Dan Evans and Kit Oates reported on the Idomeni refugee camp, which they describe as “Europe’s largest favela.”
In the last few hours they have reported to Byline:
“Bodes pretty darkly at the moment. Feels like someone’s going to die there soon. Macedonian forces are vicious and from what I am hearing racist. Shocking scenes last 36 hours.”
Both Dan and Kit have been covering the crisis for the last few weeks.
“In different times, Idomeni – surrounded by the snowy peaks of the Voras mountain range – would be a fertile, picturesque place.
But today, tiny children totter around the railway lines and rolling stock that until recently passed daily through the border; haphazard among the many open fires that leave the camp beneath a persistent pall of smoke.
Everywhere people are lining up in seemingly perpetual queues, waiting for the next sandwich, bottle of water or toilet roll.”
Baya, 29, (above) is from the city of Daraa, cradle of the Syrian Spring now now shattered by five years’ civil war.

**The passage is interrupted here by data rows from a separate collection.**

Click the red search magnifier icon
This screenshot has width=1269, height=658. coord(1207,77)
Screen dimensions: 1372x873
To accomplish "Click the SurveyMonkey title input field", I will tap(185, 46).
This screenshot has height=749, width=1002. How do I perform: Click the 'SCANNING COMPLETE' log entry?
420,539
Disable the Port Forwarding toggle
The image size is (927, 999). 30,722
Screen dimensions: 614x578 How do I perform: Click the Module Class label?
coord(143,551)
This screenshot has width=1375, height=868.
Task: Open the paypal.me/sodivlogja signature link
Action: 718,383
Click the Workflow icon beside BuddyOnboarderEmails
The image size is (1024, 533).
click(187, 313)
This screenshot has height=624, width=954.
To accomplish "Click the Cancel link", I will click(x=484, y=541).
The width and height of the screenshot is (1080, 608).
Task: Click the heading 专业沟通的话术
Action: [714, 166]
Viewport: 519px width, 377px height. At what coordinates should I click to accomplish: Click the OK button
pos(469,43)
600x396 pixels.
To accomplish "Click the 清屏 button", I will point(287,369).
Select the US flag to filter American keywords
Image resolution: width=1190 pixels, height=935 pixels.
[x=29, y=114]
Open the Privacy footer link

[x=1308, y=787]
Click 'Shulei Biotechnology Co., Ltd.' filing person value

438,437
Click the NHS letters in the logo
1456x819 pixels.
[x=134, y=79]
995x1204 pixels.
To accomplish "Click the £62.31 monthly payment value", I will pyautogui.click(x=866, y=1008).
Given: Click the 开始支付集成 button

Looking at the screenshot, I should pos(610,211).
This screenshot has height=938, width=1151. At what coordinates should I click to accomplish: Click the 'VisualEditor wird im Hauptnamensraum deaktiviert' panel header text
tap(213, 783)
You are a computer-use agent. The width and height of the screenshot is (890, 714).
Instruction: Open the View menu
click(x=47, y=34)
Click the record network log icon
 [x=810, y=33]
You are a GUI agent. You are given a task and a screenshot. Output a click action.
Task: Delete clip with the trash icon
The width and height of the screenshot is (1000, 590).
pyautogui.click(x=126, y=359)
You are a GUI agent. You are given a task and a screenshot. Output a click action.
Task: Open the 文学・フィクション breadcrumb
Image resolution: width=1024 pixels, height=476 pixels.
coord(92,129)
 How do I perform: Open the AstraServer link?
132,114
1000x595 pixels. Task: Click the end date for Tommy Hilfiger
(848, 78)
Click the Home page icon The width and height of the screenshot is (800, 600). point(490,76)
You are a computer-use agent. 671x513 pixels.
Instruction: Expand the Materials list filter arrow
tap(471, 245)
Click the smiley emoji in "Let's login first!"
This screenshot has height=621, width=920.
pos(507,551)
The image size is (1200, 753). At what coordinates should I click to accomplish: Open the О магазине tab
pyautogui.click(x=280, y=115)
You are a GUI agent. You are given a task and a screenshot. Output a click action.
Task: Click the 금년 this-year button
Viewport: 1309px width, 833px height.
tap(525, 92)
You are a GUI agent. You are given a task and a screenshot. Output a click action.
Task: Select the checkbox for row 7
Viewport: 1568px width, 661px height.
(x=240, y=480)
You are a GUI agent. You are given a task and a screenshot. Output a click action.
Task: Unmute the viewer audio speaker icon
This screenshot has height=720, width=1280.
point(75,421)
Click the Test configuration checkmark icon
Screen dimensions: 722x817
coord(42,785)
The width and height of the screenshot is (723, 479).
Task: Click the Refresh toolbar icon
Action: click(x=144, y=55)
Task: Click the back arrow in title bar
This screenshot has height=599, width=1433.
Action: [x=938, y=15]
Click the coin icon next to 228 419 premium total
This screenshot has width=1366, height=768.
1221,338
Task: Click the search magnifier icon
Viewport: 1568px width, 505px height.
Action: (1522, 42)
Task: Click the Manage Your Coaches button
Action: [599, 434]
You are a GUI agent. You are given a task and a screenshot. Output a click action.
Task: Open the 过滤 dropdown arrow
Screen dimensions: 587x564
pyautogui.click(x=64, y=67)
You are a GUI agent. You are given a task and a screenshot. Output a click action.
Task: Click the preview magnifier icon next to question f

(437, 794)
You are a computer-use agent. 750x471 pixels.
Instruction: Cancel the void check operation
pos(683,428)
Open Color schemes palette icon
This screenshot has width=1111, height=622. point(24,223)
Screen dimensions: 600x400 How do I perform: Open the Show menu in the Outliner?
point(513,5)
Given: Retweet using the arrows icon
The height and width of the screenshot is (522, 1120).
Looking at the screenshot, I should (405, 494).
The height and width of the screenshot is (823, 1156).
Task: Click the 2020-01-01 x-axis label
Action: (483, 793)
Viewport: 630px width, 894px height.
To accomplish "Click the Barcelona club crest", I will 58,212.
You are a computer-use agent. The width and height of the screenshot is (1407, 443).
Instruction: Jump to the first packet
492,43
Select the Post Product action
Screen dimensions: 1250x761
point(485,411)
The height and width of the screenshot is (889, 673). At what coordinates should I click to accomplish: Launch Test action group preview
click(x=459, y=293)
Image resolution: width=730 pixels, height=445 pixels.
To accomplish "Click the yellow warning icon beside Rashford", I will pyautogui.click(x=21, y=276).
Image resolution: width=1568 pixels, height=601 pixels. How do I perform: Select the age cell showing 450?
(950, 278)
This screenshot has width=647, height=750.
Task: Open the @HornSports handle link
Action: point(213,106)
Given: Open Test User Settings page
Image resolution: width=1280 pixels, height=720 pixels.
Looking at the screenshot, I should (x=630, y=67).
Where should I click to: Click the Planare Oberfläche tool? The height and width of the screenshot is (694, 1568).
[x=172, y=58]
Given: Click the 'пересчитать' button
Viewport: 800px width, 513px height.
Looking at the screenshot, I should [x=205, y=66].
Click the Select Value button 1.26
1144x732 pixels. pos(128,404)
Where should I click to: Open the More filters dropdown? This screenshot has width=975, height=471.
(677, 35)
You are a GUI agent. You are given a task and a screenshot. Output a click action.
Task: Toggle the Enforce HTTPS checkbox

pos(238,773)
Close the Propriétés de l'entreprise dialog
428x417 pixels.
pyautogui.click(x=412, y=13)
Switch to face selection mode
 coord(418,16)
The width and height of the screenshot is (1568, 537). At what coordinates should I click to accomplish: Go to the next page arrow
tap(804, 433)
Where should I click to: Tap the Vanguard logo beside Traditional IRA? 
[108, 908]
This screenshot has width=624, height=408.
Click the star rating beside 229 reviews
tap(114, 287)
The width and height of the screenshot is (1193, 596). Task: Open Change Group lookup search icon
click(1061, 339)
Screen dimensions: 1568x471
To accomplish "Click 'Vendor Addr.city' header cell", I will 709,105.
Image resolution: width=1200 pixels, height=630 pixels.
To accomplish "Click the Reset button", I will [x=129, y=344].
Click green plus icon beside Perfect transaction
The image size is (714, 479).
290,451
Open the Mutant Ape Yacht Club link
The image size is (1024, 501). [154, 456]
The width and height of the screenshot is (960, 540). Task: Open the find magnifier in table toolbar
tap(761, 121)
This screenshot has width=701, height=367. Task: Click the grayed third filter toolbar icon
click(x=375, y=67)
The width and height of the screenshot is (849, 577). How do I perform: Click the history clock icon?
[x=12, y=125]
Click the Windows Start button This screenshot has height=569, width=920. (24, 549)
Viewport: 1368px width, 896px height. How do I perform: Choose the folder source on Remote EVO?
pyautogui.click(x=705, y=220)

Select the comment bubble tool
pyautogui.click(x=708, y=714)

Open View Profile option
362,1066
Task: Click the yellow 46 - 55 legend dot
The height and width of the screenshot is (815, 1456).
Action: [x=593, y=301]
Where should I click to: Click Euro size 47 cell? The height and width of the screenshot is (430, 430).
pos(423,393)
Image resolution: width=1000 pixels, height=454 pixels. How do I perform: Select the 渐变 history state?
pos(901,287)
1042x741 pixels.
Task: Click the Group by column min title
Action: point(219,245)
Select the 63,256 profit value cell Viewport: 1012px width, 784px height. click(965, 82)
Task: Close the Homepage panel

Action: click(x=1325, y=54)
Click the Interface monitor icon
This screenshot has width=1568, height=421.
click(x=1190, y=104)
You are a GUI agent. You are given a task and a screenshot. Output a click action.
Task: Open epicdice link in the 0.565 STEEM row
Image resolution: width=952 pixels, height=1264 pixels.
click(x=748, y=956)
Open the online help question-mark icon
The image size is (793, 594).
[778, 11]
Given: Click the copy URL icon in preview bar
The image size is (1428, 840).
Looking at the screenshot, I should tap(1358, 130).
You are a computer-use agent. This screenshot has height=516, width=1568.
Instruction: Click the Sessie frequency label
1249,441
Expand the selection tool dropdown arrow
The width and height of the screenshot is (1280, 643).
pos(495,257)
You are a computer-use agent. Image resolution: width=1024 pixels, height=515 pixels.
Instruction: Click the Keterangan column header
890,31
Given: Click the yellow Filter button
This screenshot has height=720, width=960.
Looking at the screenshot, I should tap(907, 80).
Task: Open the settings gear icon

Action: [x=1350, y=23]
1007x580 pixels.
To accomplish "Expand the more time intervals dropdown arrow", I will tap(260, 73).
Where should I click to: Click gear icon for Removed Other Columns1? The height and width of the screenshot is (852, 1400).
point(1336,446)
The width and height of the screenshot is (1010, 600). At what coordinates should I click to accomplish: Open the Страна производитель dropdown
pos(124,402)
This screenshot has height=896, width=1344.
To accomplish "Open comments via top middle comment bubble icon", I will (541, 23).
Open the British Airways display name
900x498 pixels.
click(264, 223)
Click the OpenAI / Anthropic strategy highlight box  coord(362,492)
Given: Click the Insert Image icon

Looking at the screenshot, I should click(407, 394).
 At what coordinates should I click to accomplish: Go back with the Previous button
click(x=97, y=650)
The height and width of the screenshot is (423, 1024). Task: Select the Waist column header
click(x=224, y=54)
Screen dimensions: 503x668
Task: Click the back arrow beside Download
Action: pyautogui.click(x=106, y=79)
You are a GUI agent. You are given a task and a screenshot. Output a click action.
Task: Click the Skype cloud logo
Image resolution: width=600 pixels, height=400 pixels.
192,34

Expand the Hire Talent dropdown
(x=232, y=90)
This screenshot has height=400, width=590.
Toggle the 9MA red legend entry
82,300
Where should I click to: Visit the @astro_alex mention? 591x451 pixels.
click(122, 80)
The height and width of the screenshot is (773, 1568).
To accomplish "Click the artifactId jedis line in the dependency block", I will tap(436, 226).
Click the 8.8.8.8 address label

He wants to be reunited with his wife in Europe.
Walaa, 24, was studying for a Civil Engineering degree in Aleppo until Aleppo University was bombed in 2013 with the deaths of 82 people. Now she lives in a tent on the Greek-Macedonian border.
Mohammed is 14 and from Aleppo, Syria. He wants to be a doctor.
Doaa, 22, from Aleppo was reading a three-year degree in English before the civil war.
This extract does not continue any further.